Görevin amacı |
Ali'nin cezaevinde fazladan 50 gün yatmasını anlatan aşağıdaki anıyı, son cümlesinden sonra gelecek biçimde sürdürün.

Okunacak parça |
• • • • •

Av.Cenap GÜVEN

Av.Cenap GÜVEN

cenapguven41@gmail.com

Avukatlık ve Adliye Anıları-12

18 Şubat 2016 - 17:41

Ali Neden 50 Gün Fazla Hapis Yattı?
Bu anı, Yargıtay kararının yanlış okunup yanlış anlaşılmasından ötürü salıverilmesi gereken bir tutuklunun cezaevinde fazladan 1 ay, 20 gün daha yatmasının öyküsüdür. Hukukta dilin ve dilbilgisinin ne denli önemli olduğunu göstermektedir.
        Yıl 1996. Suçun türünü ve sanıkların kimliklerini, gerçek adlarını yazmıyorum. Adları diyelim, Ahmet, Mehmet, Ali, Veli olsun. Dört genç, dördü de tutuklu, Akhisar Ağır Ceza Mahkemesinde yargılanıyorlar. Sanıkların dördünün de avukatları var ve her birinin avukatları ayrı. Ahmet'in avukatı Aydın Barutçuoğlu; Mehmet'in 3 avukatı var; Ülker Öztürk, Osman Oktay, Nurtaç Kayapınar; Ali'nin avukatı Yılmaz Körpeağaç. Ben ise Veli'nin avukatıyım' 
        Akhisar Ağır Ceza Mahkemesinde tutuklu olarak yapılan yargılama sonucunda, 5.12.1996 gün, 1996/134 -160 sayılı kararla sanıklar; 2 yıl, 9 ay, 10 günden; 6 yıl, 8 aya kadar ağır hapis ve hapisle cezalandırıldılar ve sanıkların tutukluluk hallerinin devamına karar verildi.

• • • • •

Toplanan veriler |
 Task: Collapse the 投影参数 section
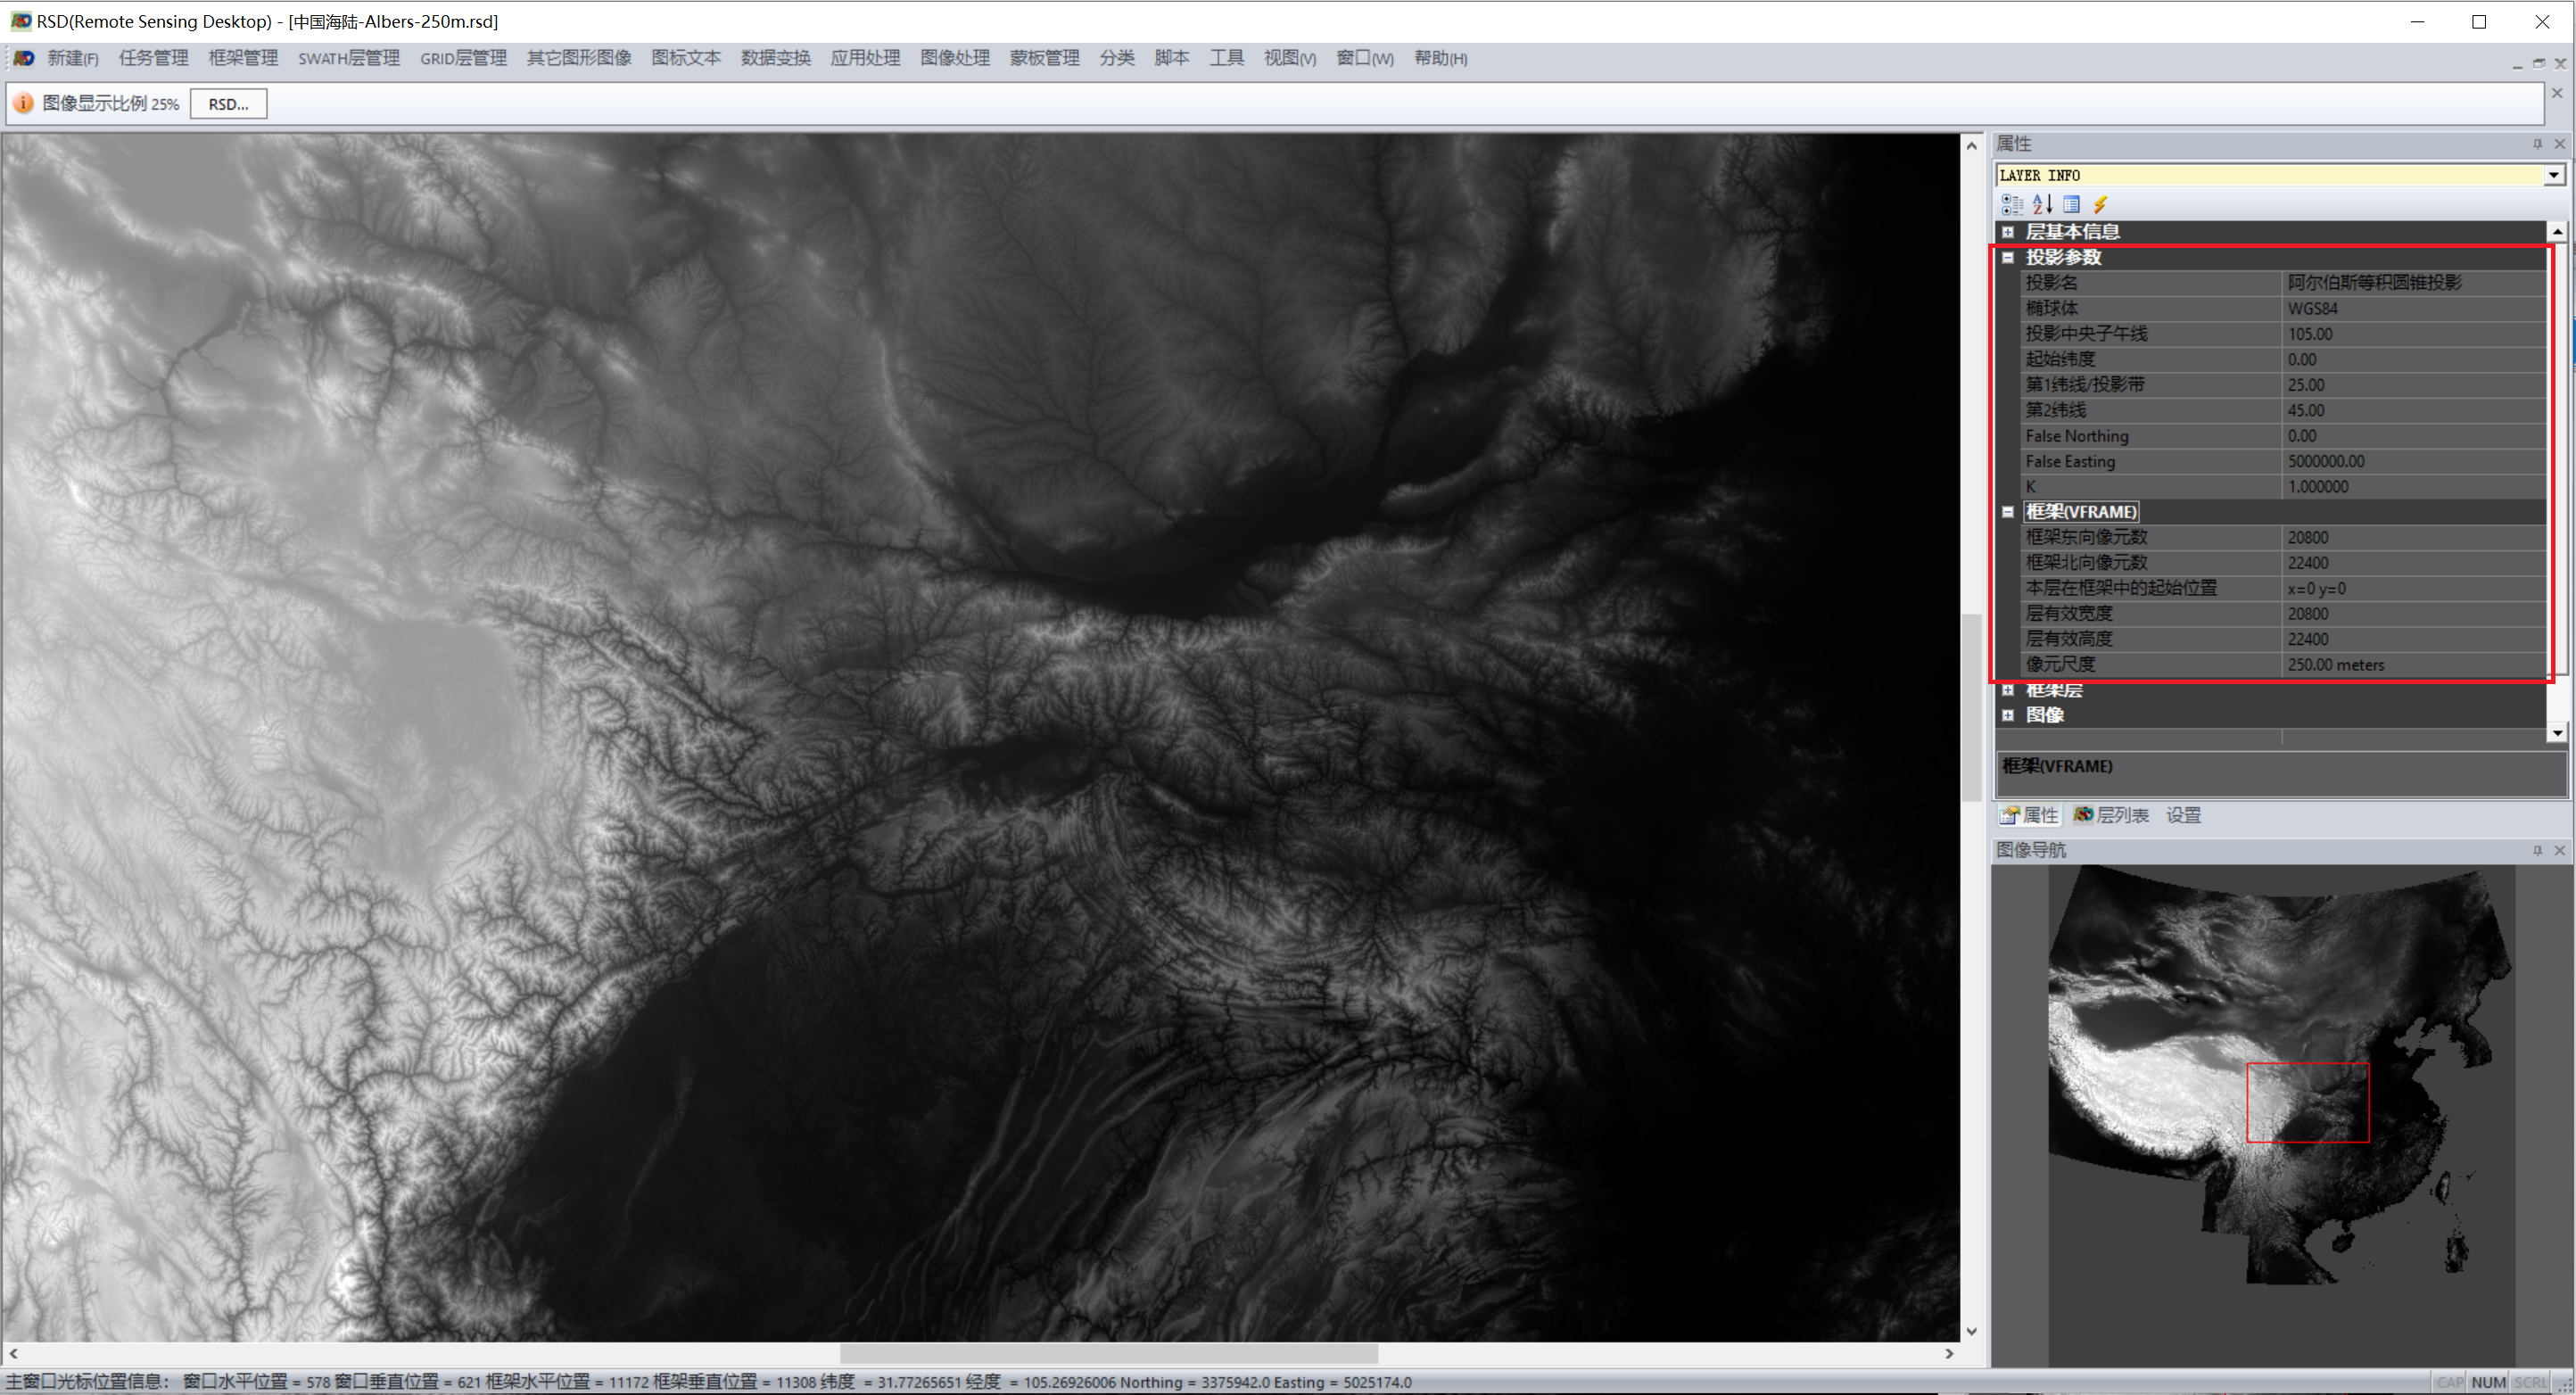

• • • • •

Elde edilen çıktı |
        Bütün avukatlar kararı duruşmalı olarak temyiz ettik.
        26.03.1997 tarihli Yargıtay duruşmasına Ahmet, Mehmet, Veli'nin avukatları olarak bizler 3 avukat katıldık. Ali'nin avukatı duruşmaya gelmedi. Biz üç avukat Yargıtay duruşmasında kararın bozulmasını ve sanıkların salıverilmesini istedik. Duruşma karar tefhimi için 09.04.1997 tarihine bırakıldı.
        Yüksek Mahkemeden, 09.04.1997 tarihinde Akhisar Ağır Ceza Mahkemesine gelen telgrafta, tutuklu sanıklar Ahmet, Mehmet ve Veli'nin salıverilmeleri bildiriliyordu. Üç sanık aynı gün cezaevinden çıktılar. Telgrafta Ali'nin adı geçmediğinden,  o hapis yatmaya devam etti. 
        Ali'nin salıverilmemesi herkesi çok şaşırttı. 18 yaşından küçük tek sanık oydu. En az cezayı o yemişti. 6 yıl, 8 ay ceza alan Veli salıverilmişken; 2 yıl, 9 ay, 10 gün cezalı Ali niye bırakılmamıştı? Çok çeşitli yorumlar yapıldıysa kimse gerçeği bulamadı.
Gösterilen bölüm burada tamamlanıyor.